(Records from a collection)
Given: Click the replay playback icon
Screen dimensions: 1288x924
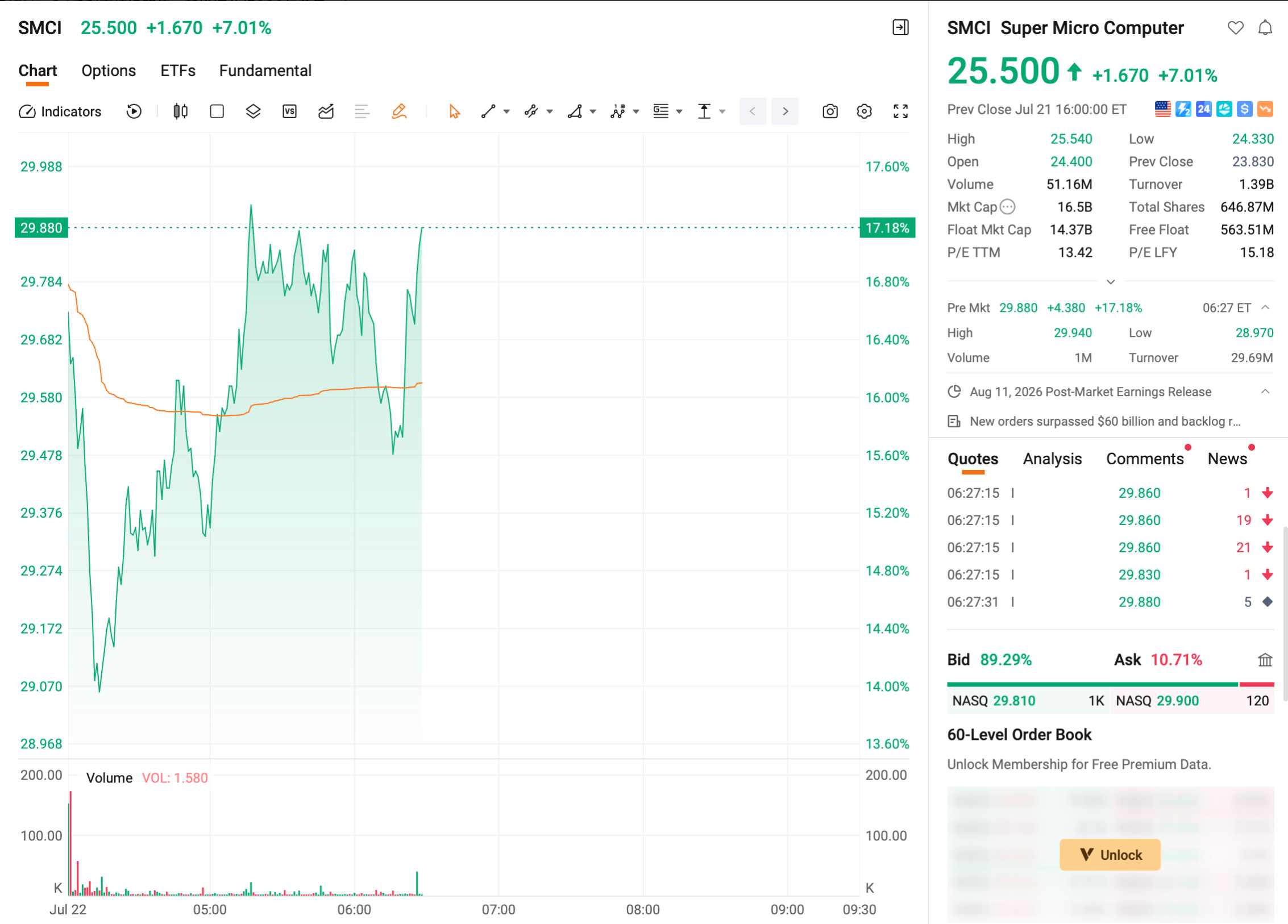Looking at the screenshot, I should [x=134, y=111].
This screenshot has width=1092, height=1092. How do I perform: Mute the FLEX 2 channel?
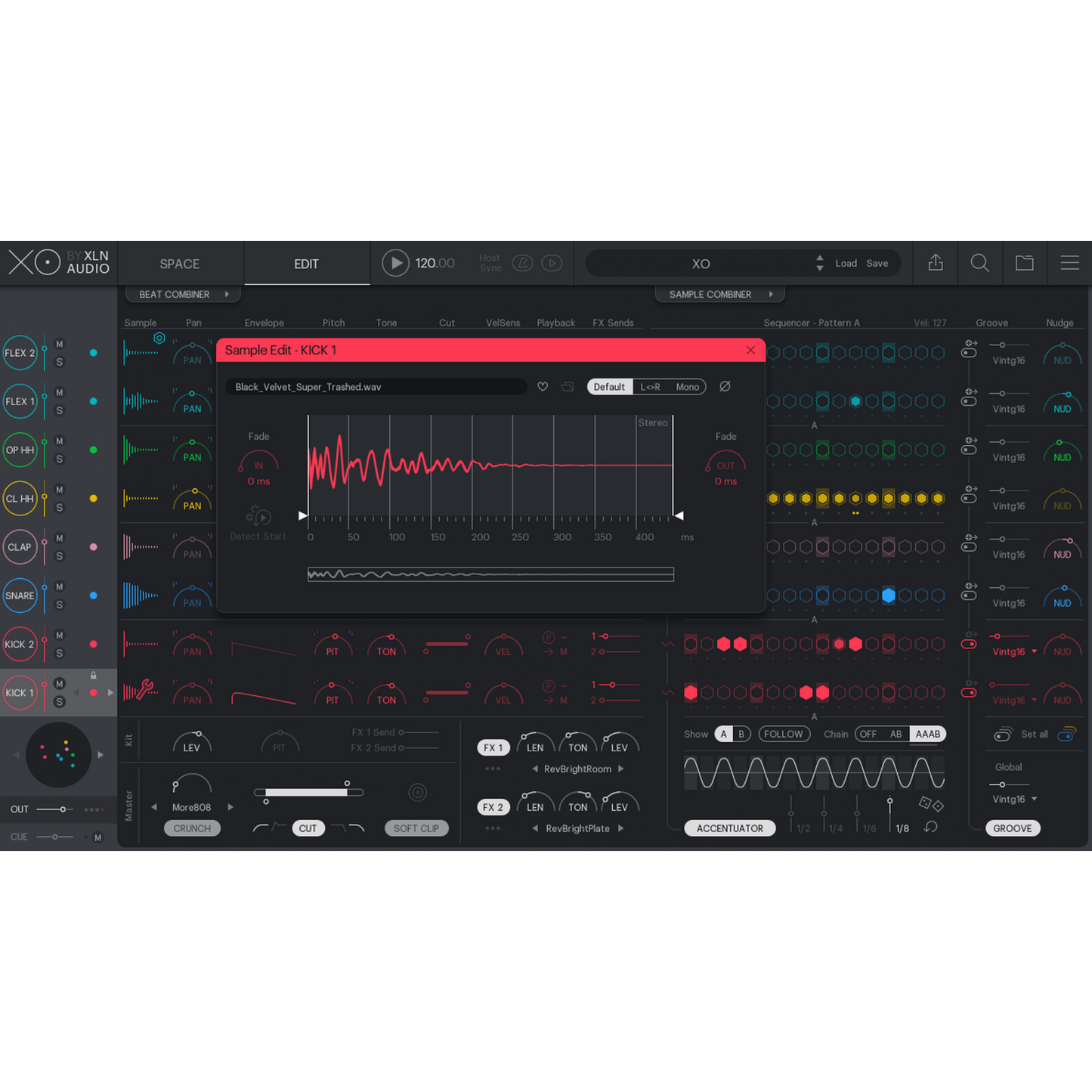60,345
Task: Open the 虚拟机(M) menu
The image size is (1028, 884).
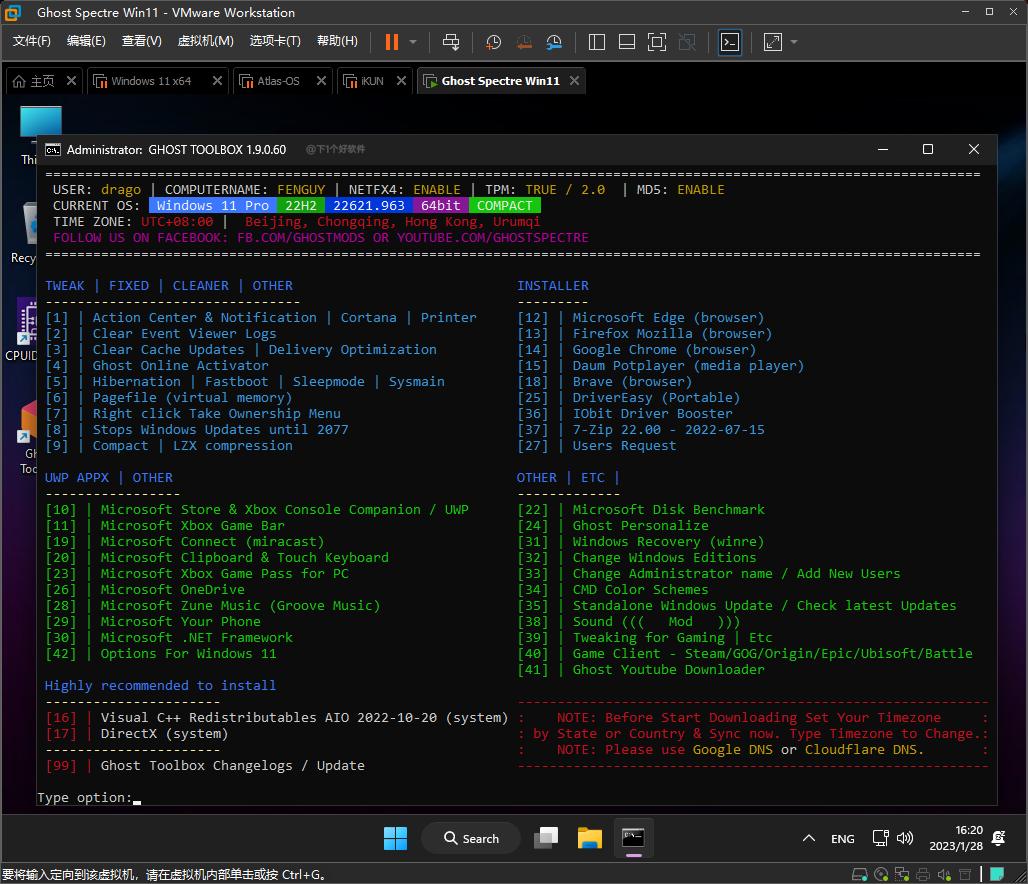Action: coord(204,42)
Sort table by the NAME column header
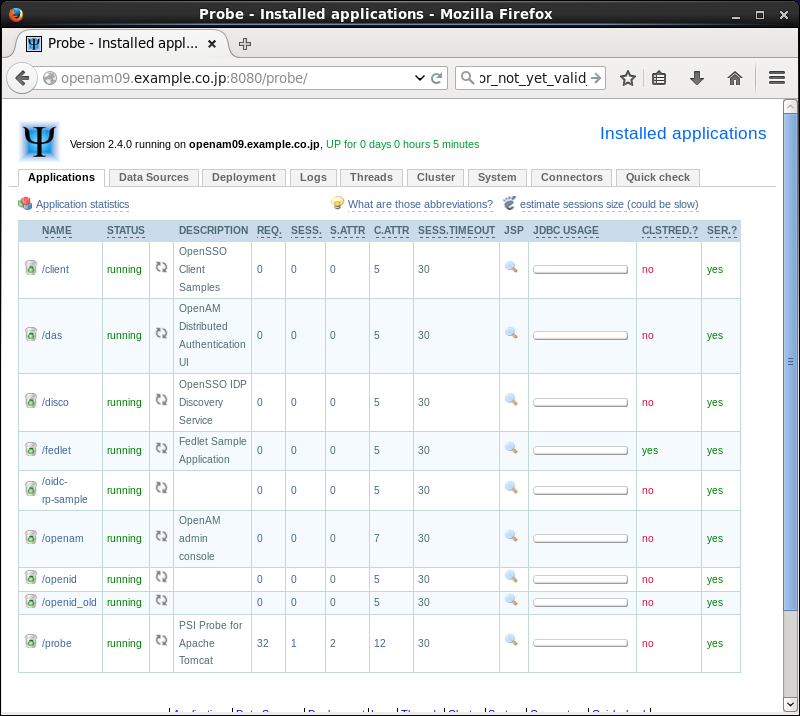 pos(57,231)
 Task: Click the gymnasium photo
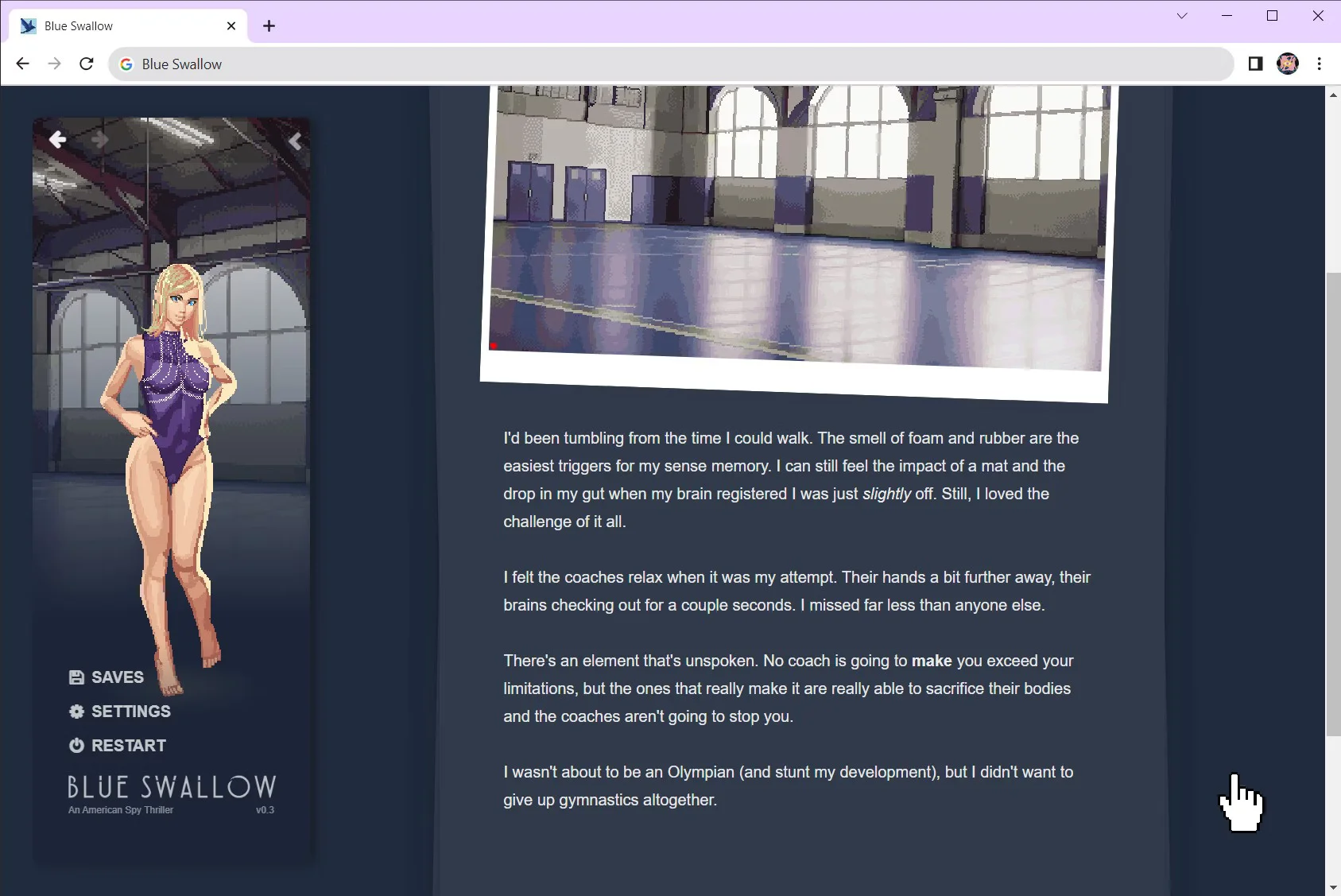pos(797,231)
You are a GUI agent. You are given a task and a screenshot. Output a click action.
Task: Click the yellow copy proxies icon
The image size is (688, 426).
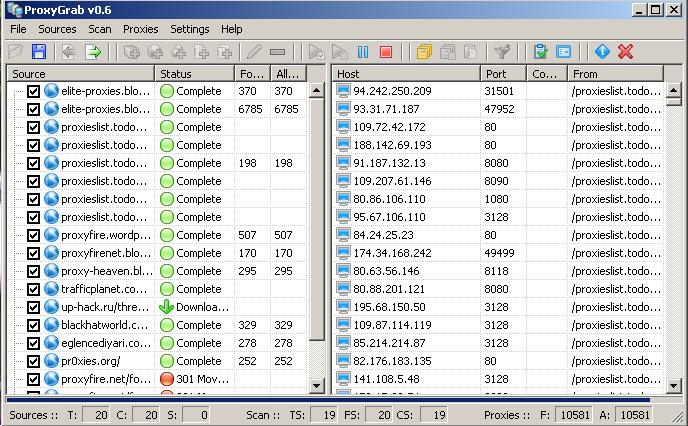(x=423, y=52)
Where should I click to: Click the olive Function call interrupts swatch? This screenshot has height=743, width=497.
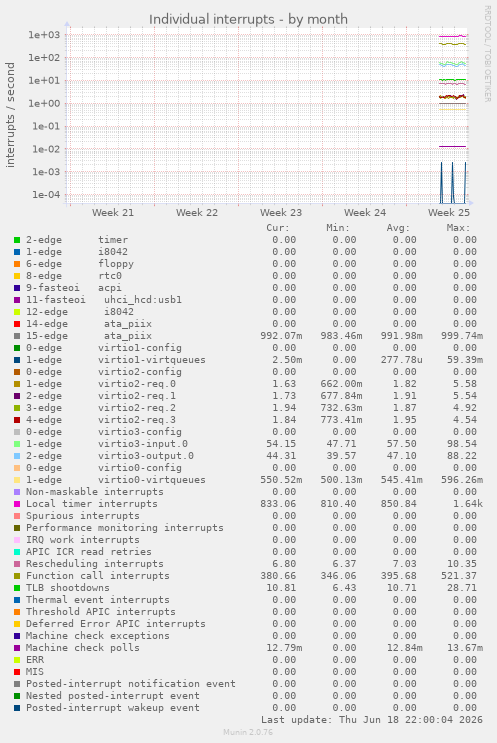point(17,576)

Task statement:
Repeat word for word the lines beginning at the one with "The image size is (688, 426)." and ending at the final line of the records above, both included, and no others. Leave the pictures out.

Result:
The image size is (688, 426).
(x=423, y=52)
Where should I click to: Click the olive Function call interrupts swatch? This screenshot has height=743, width=497.
point(17,576)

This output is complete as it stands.